癌患者が病院から追い出される!

4月4日付けの驚愕のニュース。

増え続ける政府の大赤字対策として、メディケア(アメリカ高齢者医療保障制度)も歳出削減の対象となり、今月からこの給付金が削減され、その結果、メディケアを利用しているがん患者は病院から拒否され始めたと言う。

メディケアとは66歳以上の高齢者及び私のような癌や難病、障害を持った人たちを対象とした連邦の医療費補助制度で、国が薬、医療サービス料を患者に変わって一部、或は全額肩代わりする制度。

報道によると、国民の税金でまかなわれているこのメディケアのコスト削減(2%)が実施されるのは4月8日の月曜日から。がん患者を多く扱う病院では、給付金が減ると、高い抗がん剤の負担が病院にかかってくることになり、それでは会計が成り立たず病院が倒産してしまうと、がん患者数を減らす選択を余儀なくされることになったという。ある病院では、1万6千人のメディケア患者のうち1/3を切り捨てることを決定したそうだ。

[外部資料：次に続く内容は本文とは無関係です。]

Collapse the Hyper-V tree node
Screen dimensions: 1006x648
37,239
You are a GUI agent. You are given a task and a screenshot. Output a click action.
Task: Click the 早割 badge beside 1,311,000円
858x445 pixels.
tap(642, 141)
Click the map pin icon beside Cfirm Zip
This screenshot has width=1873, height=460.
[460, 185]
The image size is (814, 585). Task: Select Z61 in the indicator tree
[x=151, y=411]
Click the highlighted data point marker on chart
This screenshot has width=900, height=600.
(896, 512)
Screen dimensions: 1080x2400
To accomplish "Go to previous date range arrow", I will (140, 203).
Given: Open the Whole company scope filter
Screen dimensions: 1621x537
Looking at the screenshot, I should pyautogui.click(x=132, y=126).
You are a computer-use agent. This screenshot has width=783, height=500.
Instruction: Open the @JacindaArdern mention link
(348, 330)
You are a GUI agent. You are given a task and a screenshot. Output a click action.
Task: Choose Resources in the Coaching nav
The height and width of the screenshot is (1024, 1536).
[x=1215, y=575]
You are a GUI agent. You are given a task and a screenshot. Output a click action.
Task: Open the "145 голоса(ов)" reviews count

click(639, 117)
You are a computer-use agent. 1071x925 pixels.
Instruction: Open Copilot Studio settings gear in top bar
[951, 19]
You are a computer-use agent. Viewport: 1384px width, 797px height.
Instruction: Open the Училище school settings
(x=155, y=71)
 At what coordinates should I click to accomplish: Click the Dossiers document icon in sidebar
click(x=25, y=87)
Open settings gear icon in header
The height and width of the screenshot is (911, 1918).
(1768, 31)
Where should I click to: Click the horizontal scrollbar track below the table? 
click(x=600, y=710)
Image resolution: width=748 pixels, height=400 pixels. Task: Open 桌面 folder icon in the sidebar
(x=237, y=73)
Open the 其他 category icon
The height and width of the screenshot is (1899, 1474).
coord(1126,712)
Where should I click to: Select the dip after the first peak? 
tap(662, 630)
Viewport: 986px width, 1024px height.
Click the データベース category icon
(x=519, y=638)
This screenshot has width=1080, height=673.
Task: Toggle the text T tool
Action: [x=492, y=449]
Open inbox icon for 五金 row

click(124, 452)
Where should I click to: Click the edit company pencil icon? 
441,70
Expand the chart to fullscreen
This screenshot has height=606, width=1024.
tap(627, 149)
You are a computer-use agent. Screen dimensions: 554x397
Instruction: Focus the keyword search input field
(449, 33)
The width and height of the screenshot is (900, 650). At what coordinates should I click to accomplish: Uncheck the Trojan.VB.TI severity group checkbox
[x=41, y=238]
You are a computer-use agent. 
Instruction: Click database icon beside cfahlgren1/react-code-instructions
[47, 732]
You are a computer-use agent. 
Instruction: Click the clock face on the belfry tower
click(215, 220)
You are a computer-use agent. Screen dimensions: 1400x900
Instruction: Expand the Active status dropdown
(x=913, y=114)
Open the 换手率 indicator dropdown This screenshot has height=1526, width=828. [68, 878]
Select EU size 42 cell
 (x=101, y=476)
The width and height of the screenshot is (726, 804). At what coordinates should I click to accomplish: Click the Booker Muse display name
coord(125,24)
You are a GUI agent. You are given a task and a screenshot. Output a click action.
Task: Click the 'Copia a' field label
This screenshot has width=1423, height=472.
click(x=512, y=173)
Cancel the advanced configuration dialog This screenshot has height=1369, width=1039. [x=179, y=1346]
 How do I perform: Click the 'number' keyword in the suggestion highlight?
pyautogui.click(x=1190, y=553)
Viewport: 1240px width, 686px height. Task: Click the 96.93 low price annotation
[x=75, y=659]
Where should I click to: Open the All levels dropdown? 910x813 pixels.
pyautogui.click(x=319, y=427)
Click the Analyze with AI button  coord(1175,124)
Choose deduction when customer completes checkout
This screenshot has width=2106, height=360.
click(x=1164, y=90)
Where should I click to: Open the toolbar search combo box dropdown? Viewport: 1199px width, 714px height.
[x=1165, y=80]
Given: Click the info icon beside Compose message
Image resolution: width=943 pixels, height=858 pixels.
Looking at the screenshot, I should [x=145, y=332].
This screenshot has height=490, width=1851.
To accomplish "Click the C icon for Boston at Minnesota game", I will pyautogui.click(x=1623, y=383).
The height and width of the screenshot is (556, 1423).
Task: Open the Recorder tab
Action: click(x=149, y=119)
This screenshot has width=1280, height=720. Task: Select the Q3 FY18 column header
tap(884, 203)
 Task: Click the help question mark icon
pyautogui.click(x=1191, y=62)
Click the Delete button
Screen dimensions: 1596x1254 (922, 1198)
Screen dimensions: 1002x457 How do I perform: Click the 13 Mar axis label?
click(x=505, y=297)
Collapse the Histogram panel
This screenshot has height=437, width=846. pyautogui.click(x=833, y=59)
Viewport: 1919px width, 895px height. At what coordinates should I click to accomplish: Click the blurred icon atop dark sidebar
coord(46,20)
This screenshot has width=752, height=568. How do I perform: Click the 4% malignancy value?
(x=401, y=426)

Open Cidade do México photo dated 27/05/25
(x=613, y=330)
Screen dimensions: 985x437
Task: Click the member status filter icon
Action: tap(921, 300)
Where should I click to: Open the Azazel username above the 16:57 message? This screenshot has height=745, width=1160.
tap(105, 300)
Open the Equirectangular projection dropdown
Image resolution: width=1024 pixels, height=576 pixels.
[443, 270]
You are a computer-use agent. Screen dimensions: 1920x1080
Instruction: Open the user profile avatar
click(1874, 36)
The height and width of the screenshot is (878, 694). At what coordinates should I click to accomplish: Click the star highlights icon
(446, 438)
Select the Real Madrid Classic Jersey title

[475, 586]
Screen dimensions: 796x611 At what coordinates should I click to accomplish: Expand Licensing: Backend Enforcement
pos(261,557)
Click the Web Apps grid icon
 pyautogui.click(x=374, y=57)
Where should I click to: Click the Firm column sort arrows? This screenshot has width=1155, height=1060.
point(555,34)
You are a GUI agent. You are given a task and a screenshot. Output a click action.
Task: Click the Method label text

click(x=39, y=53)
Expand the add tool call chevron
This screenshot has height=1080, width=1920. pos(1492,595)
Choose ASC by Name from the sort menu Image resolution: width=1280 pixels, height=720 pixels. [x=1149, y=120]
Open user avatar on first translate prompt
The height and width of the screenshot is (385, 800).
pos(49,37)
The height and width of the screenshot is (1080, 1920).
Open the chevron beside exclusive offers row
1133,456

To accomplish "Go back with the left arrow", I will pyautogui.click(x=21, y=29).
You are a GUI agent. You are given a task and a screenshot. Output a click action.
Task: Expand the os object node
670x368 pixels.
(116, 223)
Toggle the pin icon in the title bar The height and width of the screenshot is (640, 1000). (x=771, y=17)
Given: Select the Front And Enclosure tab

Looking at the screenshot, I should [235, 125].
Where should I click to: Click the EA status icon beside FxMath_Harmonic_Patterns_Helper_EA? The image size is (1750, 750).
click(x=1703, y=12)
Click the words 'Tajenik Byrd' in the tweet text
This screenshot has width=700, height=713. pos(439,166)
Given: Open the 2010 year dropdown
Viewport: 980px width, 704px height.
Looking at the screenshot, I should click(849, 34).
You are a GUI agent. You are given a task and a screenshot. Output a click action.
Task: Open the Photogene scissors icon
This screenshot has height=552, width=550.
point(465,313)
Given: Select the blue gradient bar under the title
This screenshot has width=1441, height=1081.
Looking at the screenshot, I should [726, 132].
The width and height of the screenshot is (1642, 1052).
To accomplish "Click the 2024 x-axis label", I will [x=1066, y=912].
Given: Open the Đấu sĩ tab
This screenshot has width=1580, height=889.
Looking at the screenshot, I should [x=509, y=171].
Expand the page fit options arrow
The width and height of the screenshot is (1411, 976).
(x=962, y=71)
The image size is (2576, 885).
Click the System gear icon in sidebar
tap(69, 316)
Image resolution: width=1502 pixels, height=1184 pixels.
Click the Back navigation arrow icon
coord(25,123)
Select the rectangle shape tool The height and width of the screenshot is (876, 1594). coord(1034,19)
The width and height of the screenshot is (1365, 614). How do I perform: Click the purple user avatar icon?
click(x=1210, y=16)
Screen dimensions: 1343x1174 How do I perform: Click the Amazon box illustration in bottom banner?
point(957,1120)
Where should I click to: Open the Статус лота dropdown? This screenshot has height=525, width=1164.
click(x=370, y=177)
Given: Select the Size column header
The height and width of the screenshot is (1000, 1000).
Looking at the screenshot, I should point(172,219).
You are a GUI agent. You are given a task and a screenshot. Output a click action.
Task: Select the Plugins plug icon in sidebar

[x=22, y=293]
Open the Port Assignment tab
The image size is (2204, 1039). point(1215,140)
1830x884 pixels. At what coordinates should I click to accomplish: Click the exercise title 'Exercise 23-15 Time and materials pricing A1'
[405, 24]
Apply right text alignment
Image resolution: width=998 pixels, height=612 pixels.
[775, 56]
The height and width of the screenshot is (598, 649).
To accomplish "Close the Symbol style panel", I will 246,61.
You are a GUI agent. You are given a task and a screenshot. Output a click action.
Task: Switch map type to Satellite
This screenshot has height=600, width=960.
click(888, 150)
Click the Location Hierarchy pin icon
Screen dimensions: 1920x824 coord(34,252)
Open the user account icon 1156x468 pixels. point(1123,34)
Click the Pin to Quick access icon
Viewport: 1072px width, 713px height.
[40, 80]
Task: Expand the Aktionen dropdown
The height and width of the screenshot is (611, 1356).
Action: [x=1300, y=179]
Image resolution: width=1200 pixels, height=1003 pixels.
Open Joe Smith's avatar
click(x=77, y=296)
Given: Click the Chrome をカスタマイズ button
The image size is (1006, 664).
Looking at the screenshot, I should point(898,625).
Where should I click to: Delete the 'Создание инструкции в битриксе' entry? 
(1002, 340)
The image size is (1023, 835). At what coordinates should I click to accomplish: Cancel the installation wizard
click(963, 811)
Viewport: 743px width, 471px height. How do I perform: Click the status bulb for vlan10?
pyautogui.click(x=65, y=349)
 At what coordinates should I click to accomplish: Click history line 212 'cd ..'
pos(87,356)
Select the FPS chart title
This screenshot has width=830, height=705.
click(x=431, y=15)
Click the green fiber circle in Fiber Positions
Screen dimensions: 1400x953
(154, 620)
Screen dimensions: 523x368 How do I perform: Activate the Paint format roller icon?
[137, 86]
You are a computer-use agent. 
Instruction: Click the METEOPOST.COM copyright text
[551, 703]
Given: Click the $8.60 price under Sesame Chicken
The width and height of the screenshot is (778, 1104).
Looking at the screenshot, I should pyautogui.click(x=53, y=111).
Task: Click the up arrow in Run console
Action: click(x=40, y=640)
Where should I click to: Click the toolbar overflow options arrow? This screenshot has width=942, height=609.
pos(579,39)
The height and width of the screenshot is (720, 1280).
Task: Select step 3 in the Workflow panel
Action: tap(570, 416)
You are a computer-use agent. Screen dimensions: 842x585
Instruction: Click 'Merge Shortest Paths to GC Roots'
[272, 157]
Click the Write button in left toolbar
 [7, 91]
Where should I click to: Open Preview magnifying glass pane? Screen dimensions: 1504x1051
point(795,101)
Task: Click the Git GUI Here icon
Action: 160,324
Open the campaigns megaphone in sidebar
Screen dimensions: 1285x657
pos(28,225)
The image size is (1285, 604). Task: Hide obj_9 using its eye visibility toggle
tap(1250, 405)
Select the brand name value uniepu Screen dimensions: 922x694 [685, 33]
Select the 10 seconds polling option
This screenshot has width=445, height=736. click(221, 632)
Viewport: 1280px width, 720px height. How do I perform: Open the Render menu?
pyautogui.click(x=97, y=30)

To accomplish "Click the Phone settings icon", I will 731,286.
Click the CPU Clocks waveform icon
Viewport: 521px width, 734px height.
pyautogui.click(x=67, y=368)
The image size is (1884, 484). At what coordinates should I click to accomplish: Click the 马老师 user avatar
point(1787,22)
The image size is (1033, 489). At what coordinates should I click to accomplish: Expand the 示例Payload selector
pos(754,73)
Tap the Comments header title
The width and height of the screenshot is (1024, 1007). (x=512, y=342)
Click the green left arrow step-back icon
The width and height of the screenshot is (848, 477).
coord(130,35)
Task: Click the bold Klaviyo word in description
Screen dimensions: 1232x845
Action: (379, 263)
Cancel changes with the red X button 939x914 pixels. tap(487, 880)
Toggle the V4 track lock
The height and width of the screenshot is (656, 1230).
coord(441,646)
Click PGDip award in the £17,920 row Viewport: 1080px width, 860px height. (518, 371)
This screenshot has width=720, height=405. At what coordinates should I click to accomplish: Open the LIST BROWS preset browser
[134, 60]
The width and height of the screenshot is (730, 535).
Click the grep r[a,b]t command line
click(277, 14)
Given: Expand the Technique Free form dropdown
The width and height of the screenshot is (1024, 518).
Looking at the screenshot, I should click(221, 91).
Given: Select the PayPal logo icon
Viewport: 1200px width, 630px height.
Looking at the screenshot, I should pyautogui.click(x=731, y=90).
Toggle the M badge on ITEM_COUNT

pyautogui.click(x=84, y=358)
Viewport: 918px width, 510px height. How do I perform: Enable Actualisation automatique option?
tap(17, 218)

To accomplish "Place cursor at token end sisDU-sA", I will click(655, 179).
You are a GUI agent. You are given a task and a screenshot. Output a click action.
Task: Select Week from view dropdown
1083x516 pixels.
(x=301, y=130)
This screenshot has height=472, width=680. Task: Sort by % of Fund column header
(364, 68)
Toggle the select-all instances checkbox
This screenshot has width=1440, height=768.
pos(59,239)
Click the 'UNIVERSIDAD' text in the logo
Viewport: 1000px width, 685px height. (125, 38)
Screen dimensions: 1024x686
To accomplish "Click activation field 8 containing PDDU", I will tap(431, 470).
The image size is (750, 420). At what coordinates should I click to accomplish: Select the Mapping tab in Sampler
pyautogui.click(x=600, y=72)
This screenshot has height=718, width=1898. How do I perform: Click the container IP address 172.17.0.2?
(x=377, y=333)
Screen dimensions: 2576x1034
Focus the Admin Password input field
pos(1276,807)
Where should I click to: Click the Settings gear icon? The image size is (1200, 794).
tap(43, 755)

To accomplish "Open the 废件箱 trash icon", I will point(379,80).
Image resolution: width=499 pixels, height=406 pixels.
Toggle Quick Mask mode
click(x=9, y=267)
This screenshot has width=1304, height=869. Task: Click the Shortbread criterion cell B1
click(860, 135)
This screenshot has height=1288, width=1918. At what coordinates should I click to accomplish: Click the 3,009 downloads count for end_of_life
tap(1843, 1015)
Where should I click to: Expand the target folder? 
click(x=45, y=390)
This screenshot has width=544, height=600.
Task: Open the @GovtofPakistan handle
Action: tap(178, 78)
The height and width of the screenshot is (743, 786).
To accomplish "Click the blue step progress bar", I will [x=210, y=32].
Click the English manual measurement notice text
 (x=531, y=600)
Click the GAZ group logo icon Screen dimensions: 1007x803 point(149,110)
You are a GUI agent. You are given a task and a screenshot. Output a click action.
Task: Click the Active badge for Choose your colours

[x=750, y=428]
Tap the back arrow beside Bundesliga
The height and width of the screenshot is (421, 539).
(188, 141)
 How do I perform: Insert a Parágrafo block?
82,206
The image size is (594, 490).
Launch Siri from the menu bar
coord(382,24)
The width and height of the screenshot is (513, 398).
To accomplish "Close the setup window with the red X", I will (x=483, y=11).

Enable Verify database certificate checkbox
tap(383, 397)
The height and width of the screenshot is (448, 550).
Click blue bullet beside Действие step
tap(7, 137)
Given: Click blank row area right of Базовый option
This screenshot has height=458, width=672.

癌転移の診断を受けた昨年、私自身、退職した学校区から現在の保険をメディケアに変更することができると勧められた。迷ったけれど、オバマが再選されたら、オバマケアと呼ばれる国民医療保険制度が実施されるようになり、そうなると、メディケアは削減されるという話を聞いていたため、変更をしなかった。

国民医療保険制度はまだ実施されていない。なのに、メディケアの削減が始まったとなると、オバマケアが始まるときにはメディケア等消えてなくなってしまうかもしれないとさえ思えてくる。

メディケアに変更しなくて本当によかった。でも、これから使うT−DM1は一月に$1万ドル(約100万円)もかかると聞いている。現在の保険では、私の負担金はゼロと予想しているけれど、私が払わないということは、病院が払うということで、それを思うと、こんな報道を聞いた後では片身が狭くなる。

私は幸運にも対象外だけど、治療を切り捨てられる大勢の患者さんたちは一体どうなるんだろう?

アメリカでは癌は心臓病に続いて2番目に高い死亡原因とされ、癌にかかる確率は男性では2人に一人、女性では3人に一人と言われている。さらに癌と診断される患者の77%は55歳以上。メディケアを利用している人たちは多ぜいいるに違いない。なのに、こんな患者たちを切り捨ててしまうなんて信じられない!いったいこの国はどうなっちゃうんだろう!